Ve yine evde bir başınaydı. Ayağa kalkıp haplarını almak için dolabı açtı. Avuçlarına aldığı hapları söylenerek bir köşeye fırlattı. Sonra kızının yanına gidip saatlerce mışıl mışıl uyuyan bebeğini seyretti. Öptü okşadı sevdi. Hafızasını her ne kadar zorlasa da kendi annesini hatırlamıyordu. Yüzünü, sesini, şefkatini hiçbirşeyini... Babası annesinin yokluğunu hissettirmemeye gayret etse bile, Leyla'nın hep bir tarafı yarımdı.
Sürekli babasını arayıp annesini sorardı. Gördüğü yaşadığı ama hiçbirşeyini hatırlamadığı annesini saatlerce dinliyordu. Babasıda her seferinde usanmadan anlatıyordu. Her seferinde gözyaşlarını tutamıyordu. Bir an. Sadece bir anı hatırlamak için dua ediyordu.
Tüm gün uyumamak için kendini oyaladı. Kızıyla oynadı temizlik yaptı. Akşam saatleri yaklaştıkça içini yine korku sarıyordu. Toprak'ı akşam üzeri uyutup hızlıca köşedeki büfeye gitti. Sırasını beklerken tezgâhtar ve ayyaş müşterinin diyaloğu ilgisini çekti.
- Ya abi eksik olma en iyi müşterim sensin ama hergün hergün nasıl içiyorsun bu kadar birayı
- inan zevk verdiğinden değil. Bi yandan ağrılat bi yandan dertler. Sırf rahat rahat uyumak için içiyorum. Hadi eyvallah.

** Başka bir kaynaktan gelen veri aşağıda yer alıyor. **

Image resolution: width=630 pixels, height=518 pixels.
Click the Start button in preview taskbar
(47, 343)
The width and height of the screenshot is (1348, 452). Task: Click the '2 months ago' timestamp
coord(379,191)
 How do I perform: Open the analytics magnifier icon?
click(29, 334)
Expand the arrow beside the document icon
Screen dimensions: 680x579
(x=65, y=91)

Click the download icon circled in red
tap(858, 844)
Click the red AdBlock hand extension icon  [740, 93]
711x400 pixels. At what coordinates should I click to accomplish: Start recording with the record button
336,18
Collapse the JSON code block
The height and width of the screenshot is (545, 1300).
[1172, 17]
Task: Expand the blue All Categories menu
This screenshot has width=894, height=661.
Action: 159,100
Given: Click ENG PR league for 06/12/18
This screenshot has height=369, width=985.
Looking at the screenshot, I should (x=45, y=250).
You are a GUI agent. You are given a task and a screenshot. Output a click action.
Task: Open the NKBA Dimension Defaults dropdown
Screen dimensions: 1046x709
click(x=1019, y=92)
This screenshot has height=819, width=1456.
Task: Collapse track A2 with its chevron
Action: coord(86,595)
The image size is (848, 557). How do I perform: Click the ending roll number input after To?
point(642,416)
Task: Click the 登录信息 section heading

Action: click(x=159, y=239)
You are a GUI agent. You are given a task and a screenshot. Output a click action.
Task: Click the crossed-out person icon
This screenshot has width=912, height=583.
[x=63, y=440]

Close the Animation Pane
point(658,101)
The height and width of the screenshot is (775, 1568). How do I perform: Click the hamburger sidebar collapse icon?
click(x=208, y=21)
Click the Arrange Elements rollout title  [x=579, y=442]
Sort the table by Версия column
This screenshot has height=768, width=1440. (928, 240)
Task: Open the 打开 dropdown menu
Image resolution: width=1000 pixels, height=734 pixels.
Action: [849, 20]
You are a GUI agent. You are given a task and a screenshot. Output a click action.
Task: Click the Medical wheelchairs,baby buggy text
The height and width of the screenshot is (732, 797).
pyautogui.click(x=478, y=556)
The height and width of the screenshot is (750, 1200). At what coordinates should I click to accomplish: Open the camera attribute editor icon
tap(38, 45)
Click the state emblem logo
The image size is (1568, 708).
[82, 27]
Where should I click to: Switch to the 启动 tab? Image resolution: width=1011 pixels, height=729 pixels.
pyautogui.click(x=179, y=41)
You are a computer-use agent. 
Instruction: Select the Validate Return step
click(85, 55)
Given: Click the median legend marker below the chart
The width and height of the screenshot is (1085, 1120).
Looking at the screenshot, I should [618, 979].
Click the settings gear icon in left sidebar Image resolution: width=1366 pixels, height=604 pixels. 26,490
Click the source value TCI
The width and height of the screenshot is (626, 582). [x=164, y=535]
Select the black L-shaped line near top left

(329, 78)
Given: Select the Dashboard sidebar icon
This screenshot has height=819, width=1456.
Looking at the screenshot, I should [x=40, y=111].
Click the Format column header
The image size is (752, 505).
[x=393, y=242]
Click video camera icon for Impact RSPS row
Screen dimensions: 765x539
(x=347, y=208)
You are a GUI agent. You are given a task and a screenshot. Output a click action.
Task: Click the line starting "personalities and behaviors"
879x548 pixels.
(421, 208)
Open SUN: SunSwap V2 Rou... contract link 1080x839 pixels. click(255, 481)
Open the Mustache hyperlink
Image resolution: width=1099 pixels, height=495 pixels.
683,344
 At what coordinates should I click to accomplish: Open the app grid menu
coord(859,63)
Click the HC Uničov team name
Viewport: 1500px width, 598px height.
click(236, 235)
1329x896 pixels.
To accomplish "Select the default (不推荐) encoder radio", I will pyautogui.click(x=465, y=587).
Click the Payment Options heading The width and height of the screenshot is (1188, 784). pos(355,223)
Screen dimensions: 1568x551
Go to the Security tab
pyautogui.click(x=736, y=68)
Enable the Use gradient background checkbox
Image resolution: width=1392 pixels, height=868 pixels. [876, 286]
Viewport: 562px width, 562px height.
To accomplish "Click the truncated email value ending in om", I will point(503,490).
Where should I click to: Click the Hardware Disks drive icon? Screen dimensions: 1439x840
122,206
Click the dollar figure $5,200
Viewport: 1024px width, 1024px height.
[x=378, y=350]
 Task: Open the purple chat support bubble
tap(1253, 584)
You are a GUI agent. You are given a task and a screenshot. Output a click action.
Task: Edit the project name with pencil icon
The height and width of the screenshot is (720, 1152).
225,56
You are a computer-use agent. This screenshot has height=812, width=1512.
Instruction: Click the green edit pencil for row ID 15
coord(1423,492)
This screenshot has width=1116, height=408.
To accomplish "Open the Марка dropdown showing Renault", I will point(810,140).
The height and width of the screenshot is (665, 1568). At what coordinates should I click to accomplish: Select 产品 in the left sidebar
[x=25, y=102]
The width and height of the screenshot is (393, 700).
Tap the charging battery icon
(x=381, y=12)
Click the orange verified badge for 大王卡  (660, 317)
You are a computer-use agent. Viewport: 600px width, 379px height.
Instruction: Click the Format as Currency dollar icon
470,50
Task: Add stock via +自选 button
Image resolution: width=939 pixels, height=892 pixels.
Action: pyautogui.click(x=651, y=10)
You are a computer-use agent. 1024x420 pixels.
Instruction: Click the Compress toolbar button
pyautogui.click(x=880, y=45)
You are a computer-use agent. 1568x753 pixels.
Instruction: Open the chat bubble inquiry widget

Dedi ve çıktı. Çıktı gitti ama Leyla'nın kulaklarında hâla sesi vardı. Rahat rahat uyumak! Gerçekten doğrumuydu.
ŞİMDİ OKUDUĞUN
KÂBUS
ActionLeyla evlendikten sonra her gece kâbuslar görmeye başlar. Ve günler geçtikçe gördüğü kâbusların artması Leyla'nın gecesini gündüze karıştırmakla beraber psikolojisinide alt üst eder. Doktorlar bu durumun geçmişte yaşanmış bir olaydan dolayı olmasını...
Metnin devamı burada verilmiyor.